Background and Objective

This study has been carried out in three different river basins of Bangladesh: (1) Meghna near Chadpur district, (2) Brahmaputra (at Rowmari and Chilmari in Kurigram district) and (3) Jinjiram. Among these, Meghna and Brahmaputra are large river basins while Jinjiram is a small river basin. In all three basins sand mining exists but in different forms and magnitude. Both thin and thick sand are found in all basins. Although both types of sand are found near streams and river banks, in terms of local understanding, thin sand is like fill sand while thick sand is used as concrete sand. According to key informant interviews (KIIs), the deposit of thin sand is relatively higher in the Meghna and Jinjiram basins. In contrast, the deposit of thick sand is relatively higher in different parts of Brahmaputra basin.

Sand mining is legal in the Meghna river basin and illegal in the Brahmaputra and Jinjiram river basins. Differences in legal status and scale of sand mining operation (due to differences in size of basins) provide a unique opportunity to compare and contrast the prevailing supply chains by river basins.

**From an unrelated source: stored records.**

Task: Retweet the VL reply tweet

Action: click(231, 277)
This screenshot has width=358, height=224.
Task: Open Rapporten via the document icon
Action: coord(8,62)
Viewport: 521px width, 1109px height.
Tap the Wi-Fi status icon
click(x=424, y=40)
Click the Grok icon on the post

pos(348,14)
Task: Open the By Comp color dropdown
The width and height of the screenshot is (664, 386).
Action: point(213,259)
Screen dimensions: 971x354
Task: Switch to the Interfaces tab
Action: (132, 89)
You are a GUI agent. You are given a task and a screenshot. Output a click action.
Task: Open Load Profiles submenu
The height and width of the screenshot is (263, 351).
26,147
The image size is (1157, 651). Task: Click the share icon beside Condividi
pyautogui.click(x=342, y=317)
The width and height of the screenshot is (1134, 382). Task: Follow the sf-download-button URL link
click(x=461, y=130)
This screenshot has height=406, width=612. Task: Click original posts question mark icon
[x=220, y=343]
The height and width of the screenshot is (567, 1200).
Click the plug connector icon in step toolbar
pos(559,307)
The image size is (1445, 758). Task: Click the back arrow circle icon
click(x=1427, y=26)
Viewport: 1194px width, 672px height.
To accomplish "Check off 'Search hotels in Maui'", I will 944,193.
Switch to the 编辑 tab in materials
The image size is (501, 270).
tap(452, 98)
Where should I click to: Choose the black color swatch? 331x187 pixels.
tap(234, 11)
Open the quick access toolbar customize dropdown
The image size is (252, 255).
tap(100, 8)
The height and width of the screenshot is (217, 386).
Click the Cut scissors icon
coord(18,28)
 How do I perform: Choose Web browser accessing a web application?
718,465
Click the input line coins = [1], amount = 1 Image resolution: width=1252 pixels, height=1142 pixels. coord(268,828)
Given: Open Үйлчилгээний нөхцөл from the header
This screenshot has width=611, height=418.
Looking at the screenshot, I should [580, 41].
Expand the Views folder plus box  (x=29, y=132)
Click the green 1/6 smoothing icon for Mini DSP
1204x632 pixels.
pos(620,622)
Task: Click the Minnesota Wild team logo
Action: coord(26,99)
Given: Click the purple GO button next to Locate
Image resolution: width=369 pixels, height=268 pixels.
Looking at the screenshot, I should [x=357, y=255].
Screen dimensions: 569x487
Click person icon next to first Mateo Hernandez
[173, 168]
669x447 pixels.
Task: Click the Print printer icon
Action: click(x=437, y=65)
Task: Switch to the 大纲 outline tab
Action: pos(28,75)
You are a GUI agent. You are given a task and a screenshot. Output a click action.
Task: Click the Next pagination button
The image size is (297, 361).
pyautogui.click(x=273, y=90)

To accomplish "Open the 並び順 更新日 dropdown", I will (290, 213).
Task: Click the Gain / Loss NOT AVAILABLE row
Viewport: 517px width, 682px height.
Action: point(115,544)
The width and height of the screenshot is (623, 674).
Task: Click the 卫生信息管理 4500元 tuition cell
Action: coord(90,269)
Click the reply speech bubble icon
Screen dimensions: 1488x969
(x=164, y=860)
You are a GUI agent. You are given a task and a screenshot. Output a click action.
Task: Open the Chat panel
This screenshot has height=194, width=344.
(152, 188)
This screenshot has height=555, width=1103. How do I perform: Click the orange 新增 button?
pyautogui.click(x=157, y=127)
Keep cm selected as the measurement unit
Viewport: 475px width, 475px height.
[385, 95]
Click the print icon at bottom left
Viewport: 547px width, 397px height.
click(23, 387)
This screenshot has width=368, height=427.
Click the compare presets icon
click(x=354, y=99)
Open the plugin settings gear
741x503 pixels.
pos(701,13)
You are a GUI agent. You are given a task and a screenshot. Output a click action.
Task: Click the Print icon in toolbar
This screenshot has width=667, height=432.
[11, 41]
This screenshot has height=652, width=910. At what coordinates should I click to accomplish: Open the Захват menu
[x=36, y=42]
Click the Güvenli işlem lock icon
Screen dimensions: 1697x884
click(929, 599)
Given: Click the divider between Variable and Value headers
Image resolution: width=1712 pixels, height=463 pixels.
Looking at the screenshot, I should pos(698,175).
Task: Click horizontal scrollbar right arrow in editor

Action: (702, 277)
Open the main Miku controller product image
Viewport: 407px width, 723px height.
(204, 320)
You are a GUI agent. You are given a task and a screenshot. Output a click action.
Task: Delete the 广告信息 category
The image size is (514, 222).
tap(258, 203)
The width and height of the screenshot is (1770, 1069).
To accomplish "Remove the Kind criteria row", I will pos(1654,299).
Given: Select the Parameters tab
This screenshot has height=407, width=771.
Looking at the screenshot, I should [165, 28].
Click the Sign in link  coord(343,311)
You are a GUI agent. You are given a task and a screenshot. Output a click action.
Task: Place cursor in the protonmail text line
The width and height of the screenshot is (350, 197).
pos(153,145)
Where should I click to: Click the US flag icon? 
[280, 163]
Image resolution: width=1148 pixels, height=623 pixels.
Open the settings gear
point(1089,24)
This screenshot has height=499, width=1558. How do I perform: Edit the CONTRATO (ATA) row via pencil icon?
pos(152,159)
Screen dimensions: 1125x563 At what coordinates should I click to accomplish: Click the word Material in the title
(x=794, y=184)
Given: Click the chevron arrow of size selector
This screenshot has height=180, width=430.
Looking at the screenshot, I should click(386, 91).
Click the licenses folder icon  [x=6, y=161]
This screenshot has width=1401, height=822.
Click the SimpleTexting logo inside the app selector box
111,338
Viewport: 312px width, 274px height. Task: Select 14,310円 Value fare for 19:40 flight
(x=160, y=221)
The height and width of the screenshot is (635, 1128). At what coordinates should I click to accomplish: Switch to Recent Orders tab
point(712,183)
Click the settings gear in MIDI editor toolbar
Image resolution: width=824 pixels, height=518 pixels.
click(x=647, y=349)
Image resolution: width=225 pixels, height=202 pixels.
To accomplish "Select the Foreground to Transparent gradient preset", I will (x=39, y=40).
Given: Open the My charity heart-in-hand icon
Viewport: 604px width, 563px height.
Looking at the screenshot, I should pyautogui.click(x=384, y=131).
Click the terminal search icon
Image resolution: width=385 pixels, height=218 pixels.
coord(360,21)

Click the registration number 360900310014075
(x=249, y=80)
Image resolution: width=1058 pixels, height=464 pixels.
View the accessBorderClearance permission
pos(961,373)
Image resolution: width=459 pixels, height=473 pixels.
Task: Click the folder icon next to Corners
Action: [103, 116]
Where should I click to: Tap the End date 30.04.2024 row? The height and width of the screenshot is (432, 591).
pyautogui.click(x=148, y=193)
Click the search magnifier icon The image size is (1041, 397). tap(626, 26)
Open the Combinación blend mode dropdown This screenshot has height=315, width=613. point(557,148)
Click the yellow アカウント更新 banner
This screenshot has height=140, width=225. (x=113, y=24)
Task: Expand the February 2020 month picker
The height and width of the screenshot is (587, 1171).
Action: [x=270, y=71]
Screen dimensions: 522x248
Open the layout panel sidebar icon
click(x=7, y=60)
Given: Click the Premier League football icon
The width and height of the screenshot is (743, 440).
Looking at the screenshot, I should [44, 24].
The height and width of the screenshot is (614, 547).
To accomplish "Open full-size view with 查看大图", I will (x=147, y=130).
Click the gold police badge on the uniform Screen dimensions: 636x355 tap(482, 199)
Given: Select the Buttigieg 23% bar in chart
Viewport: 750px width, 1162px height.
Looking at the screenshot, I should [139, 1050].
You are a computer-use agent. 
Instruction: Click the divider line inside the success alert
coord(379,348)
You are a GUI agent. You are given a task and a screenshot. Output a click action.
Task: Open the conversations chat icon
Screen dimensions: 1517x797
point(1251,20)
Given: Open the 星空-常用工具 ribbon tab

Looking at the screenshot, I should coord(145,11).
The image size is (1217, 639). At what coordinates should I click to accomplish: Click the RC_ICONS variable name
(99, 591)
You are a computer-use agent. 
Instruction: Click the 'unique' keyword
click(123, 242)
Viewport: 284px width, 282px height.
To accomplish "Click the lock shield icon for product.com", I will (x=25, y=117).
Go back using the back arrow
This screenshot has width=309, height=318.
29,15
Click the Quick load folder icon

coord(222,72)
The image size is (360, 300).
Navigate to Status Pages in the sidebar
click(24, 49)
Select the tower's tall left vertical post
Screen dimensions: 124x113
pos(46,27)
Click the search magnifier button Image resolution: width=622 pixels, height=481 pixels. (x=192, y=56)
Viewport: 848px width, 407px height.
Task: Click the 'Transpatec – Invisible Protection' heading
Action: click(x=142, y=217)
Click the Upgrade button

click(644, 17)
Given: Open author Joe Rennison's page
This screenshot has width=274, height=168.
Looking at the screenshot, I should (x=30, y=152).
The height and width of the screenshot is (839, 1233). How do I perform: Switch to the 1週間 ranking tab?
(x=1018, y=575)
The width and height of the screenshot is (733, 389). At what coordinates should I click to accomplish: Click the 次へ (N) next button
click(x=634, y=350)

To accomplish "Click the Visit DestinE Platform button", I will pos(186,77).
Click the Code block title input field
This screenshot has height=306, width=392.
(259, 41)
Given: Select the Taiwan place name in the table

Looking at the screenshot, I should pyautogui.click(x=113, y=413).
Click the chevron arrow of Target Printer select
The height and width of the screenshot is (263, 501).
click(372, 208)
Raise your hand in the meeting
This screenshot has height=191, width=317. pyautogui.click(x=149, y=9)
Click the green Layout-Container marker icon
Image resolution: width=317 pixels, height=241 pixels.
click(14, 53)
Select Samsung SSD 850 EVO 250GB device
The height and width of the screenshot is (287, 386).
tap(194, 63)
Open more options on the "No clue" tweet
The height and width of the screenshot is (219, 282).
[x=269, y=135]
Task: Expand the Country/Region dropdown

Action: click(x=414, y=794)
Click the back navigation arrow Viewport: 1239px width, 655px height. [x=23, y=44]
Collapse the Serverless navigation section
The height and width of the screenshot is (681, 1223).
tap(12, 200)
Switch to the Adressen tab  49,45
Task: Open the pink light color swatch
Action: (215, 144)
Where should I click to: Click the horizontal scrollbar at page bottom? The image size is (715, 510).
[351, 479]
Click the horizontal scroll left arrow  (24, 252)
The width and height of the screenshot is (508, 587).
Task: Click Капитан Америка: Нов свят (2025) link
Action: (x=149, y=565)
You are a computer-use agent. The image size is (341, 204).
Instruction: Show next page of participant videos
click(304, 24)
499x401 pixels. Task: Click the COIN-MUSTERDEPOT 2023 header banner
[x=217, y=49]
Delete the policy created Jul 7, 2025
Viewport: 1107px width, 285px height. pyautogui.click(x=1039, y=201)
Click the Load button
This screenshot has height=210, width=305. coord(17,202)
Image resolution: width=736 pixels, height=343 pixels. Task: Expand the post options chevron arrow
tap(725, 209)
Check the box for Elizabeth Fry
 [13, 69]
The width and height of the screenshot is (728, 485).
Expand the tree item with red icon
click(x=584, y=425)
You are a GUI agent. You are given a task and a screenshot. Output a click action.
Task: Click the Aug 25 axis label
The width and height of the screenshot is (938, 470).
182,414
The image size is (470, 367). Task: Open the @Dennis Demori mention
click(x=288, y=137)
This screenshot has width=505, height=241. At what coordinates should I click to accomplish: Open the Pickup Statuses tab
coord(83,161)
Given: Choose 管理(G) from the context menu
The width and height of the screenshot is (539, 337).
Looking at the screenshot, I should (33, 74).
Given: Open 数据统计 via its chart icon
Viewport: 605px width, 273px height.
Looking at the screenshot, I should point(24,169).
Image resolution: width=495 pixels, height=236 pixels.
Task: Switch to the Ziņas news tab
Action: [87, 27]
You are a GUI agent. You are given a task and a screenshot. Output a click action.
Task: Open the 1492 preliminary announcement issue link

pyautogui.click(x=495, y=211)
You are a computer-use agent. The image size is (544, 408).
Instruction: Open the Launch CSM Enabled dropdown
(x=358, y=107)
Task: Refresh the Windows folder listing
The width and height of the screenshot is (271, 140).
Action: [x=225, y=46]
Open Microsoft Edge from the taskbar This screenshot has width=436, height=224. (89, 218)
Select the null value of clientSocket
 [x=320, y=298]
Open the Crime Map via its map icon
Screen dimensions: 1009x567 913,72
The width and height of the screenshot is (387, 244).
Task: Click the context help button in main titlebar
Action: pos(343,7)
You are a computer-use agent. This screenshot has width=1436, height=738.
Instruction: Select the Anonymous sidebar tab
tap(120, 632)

It should be noted that the Jinjiram river basin is included in the study to understand whether local community participation in sand mining supply chain is different in smaller river basins compared to the larger ones.

The broad objective of the study is to identify sand mining supply chain in Meghna, Jinjiram and Brahmaputra river basins. In addition, the following are two specific objectives: (1) to compute value addition in different stages of sand mining supply chain by the selected river basins, and (2) to understand the perceptions of local people in regards to sand mining supply chain from nearby villages.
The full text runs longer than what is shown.